Belleza con Cabeza - ESTELA Belleza
En este episodio hablamos de un tema que nos toca a todos: la calidad de la piel. ¿Qué significa realmente tener “buena piel”? ¿Se consigue solo con cremas y protector solar? ¿Qué tratamientos de medicina estética aportan resultados de verdad sin “cambiarte la cara”? Para responder con criterio nos acompaña la Dra. Débora Azuaje, médica estética especializada en rejuvenecimiento y salud cutánea.
Durante la charla aterrizamos el concepto: buena calidad de piel no es “no tener arrugas”, sino una piel luminosa, firme, bien hidratada, con textura suave y tono uniforme. Una piel sana, resistente y funcional. También revisamos qué factores la deterioran con el tiempo: fotoenvejecimiento, tabaco, alimentación poco cuidada, genética y el propio paso de los años.
Hablamos de la base imprescindible en casa (rutina sencilla y constante): limpieza, hidratación y fotoprotección diaria. Pero también de por qué, a partir de cierta edad o en determinados estados de la piel, eso puede quedarse corto: se pierde colágeno, elasticidad e hidratación profunda, y ahí es donde entran los tratamientos médicos que trabajan en capas más profundas.
La Dra. Azuaje explica las herramientas más utilizadas hoy para mejorar calidad de piel, siempre según diagnóstico:
Bioestimuladores de colágeno (como ácido poliláctico o hidroxiapatita cálcica) para mejorar densidad y firmeza.
Skinboosters (microinyecciones de ácido hialurónico) para hidratar en profundidad sin aportar volumen, mejorando elasticidad y brillo.
Mesoterapia facial con vitaminas, minerales y antioxidantes para pieles apagadas o con daño solar.
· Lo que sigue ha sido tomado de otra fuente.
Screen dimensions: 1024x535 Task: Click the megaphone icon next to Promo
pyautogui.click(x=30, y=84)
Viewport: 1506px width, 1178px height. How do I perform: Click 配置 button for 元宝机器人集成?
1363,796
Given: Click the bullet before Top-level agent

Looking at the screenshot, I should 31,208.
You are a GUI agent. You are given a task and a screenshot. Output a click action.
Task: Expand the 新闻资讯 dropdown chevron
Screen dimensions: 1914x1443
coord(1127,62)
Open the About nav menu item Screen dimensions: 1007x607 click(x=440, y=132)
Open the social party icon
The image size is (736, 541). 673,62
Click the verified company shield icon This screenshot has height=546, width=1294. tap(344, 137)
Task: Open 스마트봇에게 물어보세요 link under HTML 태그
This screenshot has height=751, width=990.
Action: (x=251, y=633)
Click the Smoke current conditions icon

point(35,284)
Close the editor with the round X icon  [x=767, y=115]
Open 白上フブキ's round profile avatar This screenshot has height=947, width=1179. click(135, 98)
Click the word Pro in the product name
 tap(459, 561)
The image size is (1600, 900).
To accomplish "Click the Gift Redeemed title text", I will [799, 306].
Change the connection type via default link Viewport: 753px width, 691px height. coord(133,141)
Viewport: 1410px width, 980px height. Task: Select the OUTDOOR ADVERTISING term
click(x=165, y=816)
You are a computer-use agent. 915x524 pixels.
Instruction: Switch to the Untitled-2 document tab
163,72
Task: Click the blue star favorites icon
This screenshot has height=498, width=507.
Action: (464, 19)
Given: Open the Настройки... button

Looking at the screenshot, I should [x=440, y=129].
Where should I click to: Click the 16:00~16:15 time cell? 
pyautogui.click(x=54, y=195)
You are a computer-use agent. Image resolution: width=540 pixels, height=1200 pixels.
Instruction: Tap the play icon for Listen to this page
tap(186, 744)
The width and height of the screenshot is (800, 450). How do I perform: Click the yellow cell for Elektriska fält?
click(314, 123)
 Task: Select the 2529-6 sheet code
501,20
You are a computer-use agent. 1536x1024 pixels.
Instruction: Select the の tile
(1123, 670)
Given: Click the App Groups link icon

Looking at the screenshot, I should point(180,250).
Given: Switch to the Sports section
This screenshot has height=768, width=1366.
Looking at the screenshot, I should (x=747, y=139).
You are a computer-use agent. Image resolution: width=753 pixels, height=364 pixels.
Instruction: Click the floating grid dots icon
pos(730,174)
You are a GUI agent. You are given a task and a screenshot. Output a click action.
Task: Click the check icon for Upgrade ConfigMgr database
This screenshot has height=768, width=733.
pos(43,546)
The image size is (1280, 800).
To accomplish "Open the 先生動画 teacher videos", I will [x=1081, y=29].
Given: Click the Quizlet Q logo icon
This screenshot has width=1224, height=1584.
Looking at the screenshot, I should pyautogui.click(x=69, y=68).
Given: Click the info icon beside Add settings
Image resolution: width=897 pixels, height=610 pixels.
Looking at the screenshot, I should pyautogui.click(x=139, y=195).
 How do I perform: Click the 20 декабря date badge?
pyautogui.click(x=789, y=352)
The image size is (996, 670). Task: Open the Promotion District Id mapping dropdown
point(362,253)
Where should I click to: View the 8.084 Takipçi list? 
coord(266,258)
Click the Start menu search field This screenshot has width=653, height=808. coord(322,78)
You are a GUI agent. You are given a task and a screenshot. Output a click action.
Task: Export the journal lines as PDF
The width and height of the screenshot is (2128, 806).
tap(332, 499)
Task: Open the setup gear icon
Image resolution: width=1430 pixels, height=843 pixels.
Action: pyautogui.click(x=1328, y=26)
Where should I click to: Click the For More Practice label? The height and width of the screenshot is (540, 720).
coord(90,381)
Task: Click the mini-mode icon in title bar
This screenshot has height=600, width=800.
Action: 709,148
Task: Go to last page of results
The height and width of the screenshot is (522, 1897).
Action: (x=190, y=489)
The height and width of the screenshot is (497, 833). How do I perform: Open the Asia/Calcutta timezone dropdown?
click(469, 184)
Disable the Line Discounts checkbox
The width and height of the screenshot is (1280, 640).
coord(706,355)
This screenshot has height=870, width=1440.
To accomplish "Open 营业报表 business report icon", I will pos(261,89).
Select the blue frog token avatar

Tecnologías como láser, radiofrecuencia o microneedling, según necesidad.
También resolvemos dudas prácticas: suelen ser procedimientos bien tolerados, con anestesia tópica, y en muchos casos permiten retomar la rutina el mismo día o al siguiente (los conocidos “lunch time”). Y una pregunta clave: no buscan cambiar rasgos, sino verte más fresca, descansada y con mejor piel: “una mejor versión de ti”.
Cerramos con orientación sobre edades: desde 25–30 se puede plantear prevención suave; a partir de 35–40 suele haber más indicación de inductores de colágeno si aparece pérdida de firmeza. Y, como siempre, el resultado se multiplica cuando se combina tratamiento con hábitos: dormir bien, alimentación equilibrada, hidratación y constancia.